Mined in many parts of the world, turquoise has origins in ancient culture. From the Native American tribes to the Persian Empire, ancient relics have been exhumed from China and Egypt giving insight to precious history. Blue held a direct association with the notion of rebirth to the ancient Egyptians; therefore turquoise was often used in burials. Notably, King Tutankhamen was laid to rest, shielded by a burial mask adorned with turquoise. Even more, art and jewelry have been found from both Mesoamerica and China revealing a long history of importance.

Some believe turquoise was first introduced to Europe along the Silk Road, which travels through Turkey, hence giving the name we know today.
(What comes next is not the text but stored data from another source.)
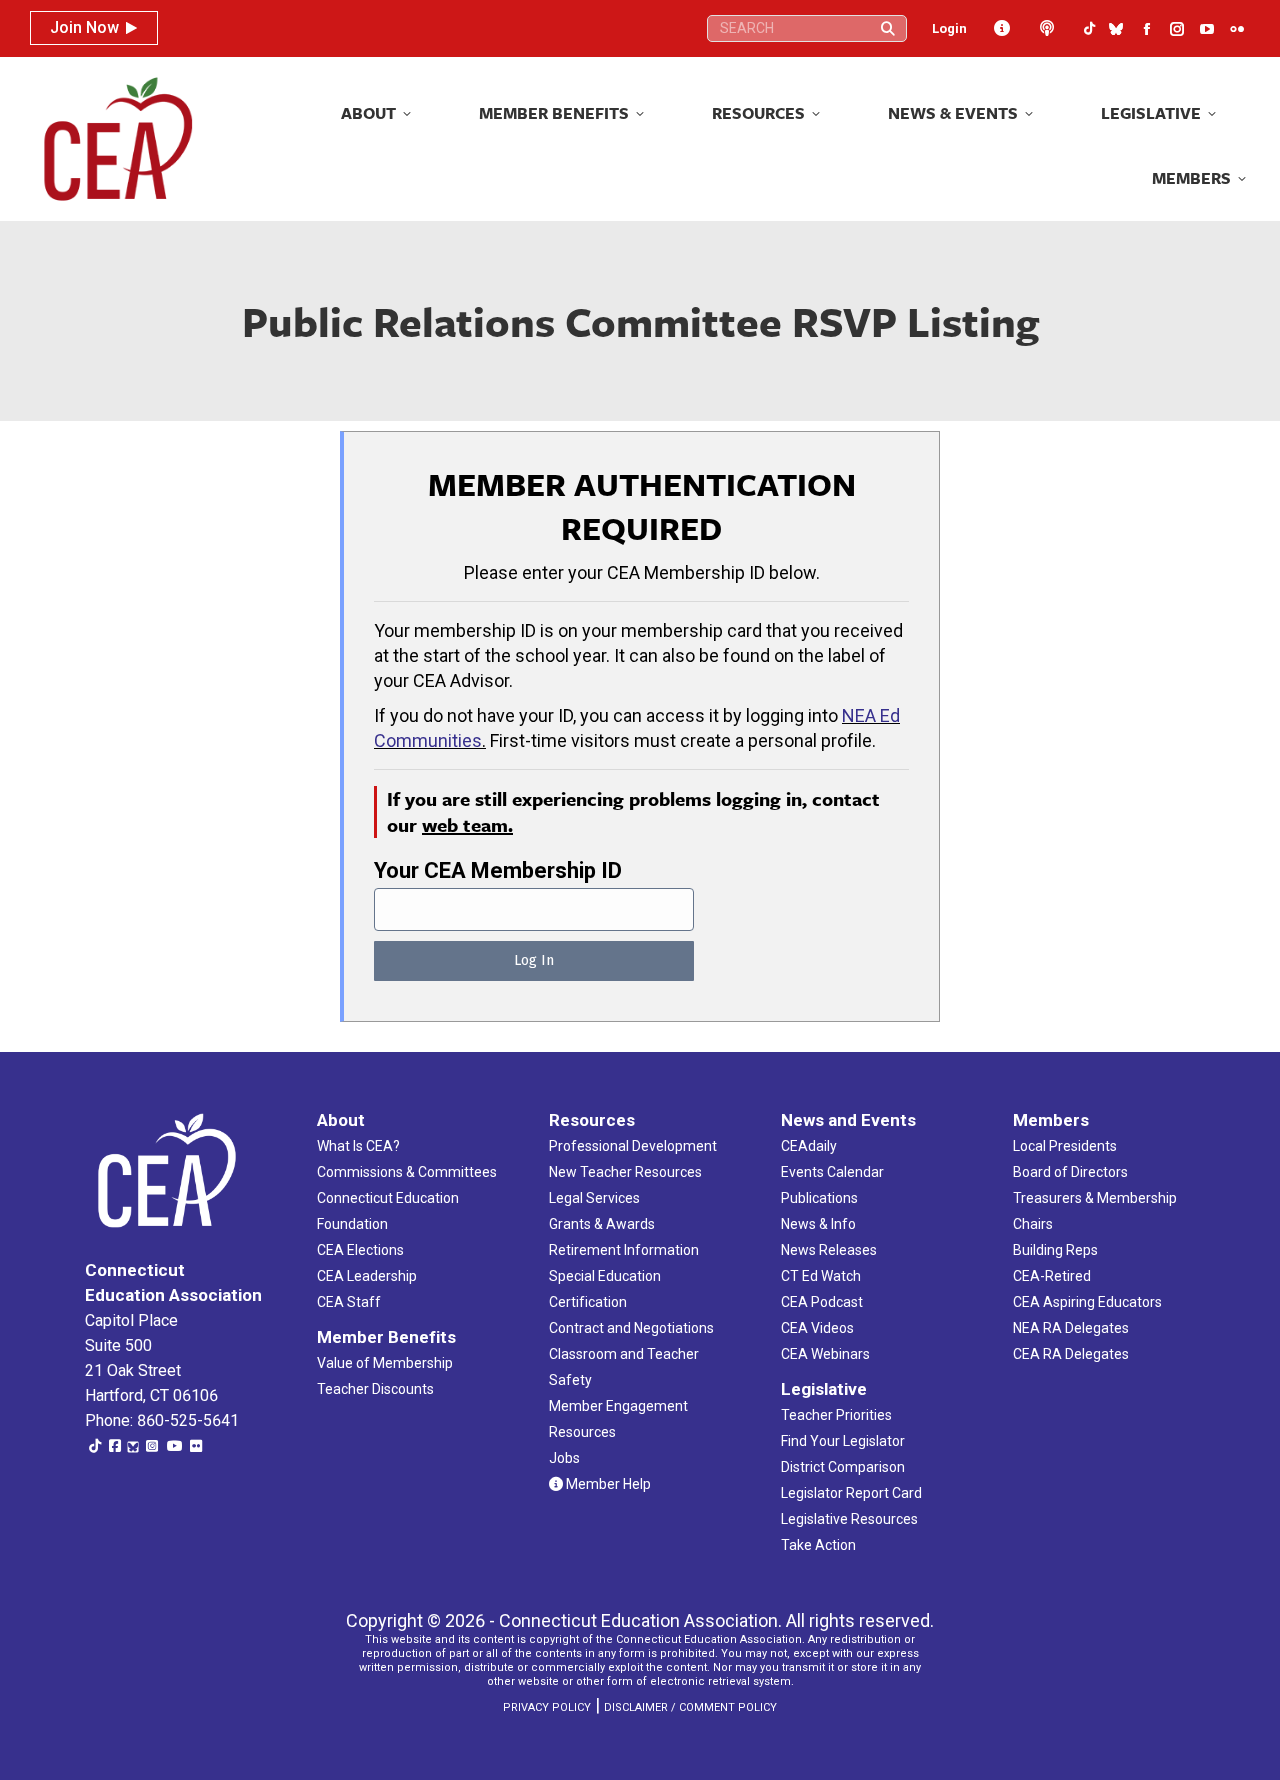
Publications (819, 1198)
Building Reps (1055, 1250)
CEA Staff (349, 1302)
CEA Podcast (822, 1302)
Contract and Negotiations (631, 1328)
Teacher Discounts (375, 1389)
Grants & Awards (602, 1224)
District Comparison (843, 1467)
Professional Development (633, 1146)
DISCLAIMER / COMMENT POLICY (690, 1707)
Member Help (607, 1484)
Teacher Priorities (836, 1415)
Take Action (818, 1545)
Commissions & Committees (407, 1172)
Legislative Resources (849, 1519)
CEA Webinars (825, 1354)
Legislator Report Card (851, 1493)
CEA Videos (817, 1328)
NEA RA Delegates (1071, 1328)
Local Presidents (1065, 1146)
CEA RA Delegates (1071, 1354)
Turquoise is literally a translation from French for “Turkish Stone”, perhaps not a name that fully encompasses the origins, but certainly tells a story. Today, high quality turquoise is mined in many parts of the United States, such as Arizona, Colorado, New Mexico and California. However, Iran takes the cake for the highest quality. Even so, many countries such as Brazil, Mexico and China to name a few have supported the ever-growing demand.
Back to the Basics

Turquoise takes millions of years to form. It’s a slow cycle of water running along rock. As the water percolates through, ever so slowly, overtime the stone is formed when copper; aluminum and sometimes zinc are present. The copper causes the famous turquoise color, blue while other minerals will cause greens and yellows mixed into the famous blue color. Furthermore, the dark veins or speckles found in turquoise are very common and are referred to as matrix. To
find a turquoise stone without matrix is quite rare, but not unheard of. Needless to say, a rare deep blue turquoise stone free of matrix is highly sought after and extremely valuable.
Noteworthy Insights

The good news is turquoise can be found on many affordable pieces of jewelry, making it a favorite stone for many. The blue color makes any average earring or bracelet standout with an enchanting appeal. Turquoise carries a direct connection with physical healing as well. Therefore a well-made necklace or headband can offer more than a fashion statement. As the reputation goes, turquoise can relieve one from migraines, and influence good health among the lungs, eyes, throat, ears and brain.

How to Take Care of Your Turquoise Jewerly

On the Mohs hardness scale turquoise is between a 5 to 6, making it on the softer side. In general there is some care and attention needed to keep the stone’s quality. Even though the collections these stones are set on tend to be worn daily, a few simple steps will maintain the color and longevity. Since turquoise is a porous material, exposure to liquids, heat, perfume and oils will affect the color. By simply avoiding overexposure to sunlight and moist substances you will ensure a longer life.